* Exercise instructions
Tally the lines below that contain the string "grid". Give only the number.

[Lines for locating text and elements]
################

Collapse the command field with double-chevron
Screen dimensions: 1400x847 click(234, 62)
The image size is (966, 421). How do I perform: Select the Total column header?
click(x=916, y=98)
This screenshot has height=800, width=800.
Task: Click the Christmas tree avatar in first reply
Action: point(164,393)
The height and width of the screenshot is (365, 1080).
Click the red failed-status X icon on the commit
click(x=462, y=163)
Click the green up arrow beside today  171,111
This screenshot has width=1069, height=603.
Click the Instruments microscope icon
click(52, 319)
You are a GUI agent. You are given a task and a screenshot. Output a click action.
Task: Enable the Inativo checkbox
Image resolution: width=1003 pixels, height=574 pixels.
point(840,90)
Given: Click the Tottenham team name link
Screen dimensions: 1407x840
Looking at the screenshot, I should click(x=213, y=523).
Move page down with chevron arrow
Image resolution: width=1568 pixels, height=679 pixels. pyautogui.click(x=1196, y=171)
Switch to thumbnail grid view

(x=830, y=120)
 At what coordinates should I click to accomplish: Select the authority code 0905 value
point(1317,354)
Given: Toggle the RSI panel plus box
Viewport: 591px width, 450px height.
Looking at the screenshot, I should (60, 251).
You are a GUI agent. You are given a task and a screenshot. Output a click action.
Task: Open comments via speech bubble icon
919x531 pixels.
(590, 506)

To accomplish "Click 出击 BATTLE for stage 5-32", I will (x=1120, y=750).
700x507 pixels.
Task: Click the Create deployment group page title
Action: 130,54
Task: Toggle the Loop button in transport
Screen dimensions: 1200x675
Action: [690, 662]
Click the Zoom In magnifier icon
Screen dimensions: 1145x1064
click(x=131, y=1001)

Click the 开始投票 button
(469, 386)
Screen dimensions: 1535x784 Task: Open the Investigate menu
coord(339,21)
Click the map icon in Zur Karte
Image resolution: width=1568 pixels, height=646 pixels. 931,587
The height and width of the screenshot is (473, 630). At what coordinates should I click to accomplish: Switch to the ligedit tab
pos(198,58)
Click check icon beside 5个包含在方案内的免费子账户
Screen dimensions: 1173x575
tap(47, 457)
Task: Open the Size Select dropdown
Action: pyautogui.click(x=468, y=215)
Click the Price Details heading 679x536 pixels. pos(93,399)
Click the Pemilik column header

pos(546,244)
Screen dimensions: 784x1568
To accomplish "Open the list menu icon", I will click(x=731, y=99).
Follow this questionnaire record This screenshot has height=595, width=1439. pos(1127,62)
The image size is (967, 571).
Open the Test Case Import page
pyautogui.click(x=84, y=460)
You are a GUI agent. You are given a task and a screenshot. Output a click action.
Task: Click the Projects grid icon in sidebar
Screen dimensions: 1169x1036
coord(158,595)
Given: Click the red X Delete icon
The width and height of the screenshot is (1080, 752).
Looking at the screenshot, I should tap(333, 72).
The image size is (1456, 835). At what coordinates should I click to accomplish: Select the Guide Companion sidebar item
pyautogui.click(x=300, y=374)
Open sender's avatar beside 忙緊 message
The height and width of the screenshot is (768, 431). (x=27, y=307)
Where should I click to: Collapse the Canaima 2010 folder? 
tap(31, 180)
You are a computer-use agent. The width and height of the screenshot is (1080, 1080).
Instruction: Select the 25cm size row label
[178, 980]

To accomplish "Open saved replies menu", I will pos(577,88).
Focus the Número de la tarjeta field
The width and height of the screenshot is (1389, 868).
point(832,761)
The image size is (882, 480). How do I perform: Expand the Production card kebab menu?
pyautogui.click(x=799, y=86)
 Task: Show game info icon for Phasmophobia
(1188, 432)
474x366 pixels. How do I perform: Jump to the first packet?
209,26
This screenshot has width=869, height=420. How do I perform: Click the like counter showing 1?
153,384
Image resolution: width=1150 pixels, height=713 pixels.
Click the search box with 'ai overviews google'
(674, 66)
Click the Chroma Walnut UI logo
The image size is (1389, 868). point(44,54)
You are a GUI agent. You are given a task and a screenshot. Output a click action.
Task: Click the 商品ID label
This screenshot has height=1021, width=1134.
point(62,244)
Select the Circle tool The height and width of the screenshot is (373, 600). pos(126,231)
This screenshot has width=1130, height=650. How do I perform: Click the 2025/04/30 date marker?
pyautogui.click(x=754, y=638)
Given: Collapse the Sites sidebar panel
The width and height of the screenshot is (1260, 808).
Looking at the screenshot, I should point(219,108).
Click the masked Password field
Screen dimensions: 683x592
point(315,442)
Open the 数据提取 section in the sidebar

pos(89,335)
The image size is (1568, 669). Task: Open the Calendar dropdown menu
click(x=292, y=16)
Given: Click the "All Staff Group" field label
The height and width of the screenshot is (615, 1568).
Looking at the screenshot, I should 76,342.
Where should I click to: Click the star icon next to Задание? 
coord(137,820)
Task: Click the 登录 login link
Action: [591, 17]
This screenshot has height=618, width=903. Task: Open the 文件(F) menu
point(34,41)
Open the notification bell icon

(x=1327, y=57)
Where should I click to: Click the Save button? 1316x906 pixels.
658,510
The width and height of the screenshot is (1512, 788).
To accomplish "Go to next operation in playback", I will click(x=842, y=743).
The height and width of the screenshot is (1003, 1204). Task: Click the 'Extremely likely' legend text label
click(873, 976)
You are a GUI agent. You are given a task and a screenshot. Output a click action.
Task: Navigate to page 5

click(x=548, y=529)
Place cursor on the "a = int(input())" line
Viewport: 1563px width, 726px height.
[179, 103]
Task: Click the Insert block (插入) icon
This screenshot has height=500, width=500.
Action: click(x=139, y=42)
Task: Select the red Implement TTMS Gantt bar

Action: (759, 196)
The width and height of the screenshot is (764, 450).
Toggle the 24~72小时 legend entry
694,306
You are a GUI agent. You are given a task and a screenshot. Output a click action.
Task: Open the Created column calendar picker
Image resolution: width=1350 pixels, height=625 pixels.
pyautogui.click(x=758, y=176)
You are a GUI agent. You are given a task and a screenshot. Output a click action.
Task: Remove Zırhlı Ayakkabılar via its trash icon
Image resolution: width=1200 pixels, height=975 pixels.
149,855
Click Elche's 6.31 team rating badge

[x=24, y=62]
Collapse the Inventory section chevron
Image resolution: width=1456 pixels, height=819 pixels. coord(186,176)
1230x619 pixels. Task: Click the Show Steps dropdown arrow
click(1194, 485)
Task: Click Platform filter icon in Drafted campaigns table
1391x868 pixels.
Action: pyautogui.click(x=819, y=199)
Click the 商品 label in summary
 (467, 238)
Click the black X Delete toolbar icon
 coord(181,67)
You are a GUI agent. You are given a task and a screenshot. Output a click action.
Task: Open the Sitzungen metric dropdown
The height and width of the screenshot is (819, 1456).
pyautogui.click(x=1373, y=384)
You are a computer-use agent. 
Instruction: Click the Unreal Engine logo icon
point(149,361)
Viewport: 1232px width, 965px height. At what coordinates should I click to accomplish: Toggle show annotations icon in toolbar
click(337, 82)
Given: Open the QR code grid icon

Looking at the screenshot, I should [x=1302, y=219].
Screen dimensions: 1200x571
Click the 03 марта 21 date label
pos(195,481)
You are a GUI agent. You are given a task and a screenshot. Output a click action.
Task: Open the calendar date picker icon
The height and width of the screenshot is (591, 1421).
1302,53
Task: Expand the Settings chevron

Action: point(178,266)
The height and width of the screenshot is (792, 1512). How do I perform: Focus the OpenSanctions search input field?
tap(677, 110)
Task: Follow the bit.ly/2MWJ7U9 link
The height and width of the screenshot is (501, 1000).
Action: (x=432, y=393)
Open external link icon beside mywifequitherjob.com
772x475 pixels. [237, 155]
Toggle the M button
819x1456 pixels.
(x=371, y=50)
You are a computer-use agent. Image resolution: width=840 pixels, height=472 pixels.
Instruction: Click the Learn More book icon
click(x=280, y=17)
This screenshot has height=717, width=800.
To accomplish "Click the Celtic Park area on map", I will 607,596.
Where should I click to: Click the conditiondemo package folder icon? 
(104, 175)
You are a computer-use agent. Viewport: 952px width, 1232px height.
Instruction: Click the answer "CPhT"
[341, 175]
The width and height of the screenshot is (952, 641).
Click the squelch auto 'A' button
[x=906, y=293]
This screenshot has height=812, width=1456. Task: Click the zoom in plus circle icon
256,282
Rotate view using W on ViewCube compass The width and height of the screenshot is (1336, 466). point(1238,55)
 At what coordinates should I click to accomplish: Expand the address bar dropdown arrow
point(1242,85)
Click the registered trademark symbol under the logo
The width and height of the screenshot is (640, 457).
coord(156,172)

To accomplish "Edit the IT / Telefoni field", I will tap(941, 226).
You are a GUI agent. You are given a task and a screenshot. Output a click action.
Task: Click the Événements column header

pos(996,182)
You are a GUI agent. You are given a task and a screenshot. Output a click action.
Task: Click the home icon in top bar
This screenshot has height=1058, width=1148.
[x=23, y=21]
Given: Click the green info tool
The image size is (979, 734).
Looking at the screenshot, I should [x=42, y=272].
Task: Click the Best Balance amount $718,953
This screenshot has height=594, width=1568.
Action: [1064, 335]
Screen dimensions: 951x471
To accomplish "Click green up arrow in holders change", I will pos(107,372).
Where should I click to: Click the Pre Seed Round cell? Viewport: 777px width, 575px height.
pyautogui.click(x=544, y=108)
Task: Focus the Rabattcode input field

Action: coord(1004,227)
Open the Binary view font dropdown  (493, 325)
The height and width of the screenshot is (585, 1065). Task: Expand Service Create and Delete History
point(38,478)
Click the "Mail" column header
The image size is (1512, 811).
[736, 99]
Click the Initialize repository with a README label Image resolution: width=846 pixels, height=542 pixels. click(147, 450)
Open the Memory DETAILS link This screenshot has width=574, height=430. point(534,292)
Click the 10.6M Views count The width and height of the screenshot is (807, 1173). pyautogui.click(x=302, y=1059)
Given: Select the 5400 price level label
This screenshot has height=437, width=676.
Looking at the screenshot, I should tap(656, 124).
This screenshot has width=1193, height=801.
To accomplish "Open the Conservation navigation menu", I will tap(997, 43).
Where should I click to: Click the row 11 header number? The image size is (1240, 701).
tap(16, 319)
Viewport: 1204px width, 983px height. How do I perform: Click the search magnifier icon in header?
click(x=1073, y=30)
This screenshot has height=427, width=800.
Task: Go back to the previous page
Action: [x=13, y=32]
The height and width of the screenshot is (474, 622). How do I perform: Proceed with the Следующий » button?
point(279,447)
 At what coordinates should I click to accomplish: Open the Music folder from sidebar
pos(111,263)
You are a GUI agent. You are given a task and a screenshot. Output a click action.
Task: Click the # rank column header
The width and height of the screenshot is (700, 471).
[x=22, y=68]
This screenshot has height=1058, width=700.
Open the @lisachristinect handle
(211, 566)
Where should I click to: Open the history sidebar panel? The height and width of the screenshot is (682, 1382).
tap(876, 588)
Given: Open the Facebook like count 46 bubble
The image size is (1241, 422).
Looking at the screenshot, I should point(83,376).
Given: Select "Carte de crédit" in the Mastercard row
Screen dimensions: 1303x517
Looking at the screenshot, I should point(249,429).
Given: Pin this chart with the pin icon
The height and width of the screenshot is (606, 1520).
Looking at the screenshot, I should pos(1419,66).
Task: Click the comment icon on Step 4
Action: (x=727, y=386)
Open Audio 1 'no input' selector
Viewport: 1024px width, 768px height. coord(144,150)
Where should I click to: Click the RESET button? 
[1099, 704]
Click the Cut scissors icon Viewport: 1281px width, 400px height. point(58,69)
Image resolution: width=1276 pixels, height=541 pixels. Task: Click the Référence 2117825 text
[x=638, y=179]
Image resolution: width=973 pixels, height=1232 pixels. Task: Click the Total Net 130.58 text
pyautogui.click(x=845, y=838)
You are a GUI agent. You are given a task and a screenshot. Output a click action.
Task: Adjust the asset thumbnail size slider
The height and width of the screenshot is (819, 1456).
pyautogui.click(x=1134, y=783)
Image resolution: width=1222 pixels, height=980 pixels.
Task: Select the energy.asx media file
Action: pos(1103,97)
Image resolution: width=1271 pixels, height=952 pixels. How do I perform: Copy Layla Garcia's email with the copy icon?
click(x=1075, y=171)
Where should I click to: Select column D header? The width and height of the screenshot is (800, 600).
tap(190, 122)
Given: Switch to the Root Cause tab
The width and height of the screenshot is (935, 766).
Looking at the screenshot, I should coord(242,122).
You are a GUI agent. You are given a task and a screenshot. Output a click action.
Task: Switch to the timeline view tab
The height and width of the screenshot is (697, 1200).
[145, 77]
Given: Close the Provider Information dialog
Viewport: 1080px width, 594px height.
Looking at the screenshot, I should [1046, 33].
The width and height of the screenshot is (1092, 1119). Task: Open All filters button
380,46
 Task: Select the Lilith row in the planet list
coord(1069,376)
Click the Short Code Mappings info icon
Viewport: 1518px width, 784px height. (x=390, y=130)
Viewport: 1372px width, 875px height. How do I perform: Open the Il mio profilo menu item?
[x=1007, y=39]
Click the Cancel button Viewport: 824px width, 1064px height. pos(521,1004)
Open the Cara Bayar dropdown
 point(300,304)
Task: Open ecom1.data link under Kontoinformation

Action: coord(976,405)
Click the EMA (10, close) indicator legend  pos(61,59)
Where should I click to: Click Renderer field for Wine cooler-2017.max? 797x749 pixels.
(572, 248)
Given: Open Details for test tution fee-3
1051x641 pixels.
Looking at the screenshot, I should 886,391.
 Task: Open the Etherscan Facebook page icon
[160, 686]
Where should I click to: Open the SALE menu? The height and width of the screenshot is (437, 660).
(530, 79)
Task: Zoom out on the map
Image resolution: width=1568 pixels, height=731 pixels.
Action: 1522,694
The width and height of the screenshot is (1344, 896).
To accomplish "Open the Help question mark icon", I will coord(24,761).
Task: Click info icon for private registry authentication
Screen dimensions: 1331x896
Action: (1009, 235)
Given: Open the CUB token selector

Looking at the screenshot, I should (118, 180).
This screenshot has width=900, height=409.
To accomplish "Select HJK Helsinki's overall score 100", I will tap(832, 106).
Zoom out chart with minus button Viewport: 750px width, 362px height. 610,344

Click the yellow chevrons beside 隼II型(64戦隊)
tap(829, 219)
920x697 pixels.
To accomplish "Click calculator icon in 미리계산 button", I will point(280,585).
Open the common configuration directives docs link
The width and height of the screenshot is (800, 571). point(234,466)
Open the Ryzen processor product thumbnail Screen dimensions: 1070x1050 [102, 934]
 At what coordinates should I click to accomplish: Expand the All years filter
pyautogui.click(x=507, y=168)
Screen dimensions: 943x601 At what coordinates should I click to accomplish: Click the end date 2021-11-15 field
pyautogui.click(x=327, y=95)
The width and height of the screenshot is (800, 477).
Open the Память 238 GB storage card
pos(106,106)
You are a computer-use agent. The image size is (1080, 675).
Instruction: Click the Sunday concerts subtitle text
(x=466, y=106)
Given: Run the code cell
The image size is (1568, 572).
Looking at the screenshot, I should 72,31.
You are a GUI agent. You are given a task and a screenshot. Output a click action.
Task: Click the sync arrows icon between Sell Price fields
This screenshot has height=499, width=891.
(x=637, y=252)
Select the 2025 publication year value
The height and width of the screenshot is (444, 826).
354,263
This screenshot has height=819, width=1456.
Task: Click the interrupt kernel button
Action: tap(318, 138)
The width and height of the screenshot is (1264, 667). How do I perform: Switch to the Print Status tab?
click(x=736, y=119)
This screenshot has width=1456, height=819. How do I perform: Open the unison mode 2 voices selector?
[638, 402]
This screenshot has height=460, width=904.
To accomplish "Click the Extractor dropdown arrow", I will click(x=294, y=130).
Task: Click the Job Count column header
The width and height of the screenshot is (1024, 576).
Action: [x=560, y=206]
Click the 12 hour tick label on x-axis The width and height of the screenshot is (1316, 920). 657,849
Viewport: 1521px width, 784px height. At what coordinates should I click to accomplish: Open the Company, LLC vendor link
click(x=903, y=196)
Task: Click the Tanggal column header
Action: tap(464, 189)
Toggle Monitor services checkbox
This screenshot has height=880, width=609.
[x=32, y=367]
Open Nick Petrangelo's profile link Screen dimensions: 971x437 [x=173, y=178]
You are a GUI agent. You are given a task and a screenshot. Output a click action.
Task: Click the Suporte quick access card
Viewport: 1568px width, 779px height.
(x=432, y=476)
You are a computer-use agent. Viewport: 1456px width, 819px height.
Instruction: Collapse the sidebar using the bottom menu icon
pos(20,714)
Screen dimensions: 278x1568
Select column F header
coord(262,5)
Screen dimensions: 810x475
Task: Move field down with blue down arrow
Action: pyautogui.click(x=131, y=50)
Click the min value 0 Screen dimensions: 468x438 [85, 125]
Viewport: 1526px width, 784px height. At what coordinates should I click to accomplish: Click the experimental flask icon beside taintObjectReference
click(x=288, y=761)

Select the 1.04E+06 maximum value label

################

* Worked solution
3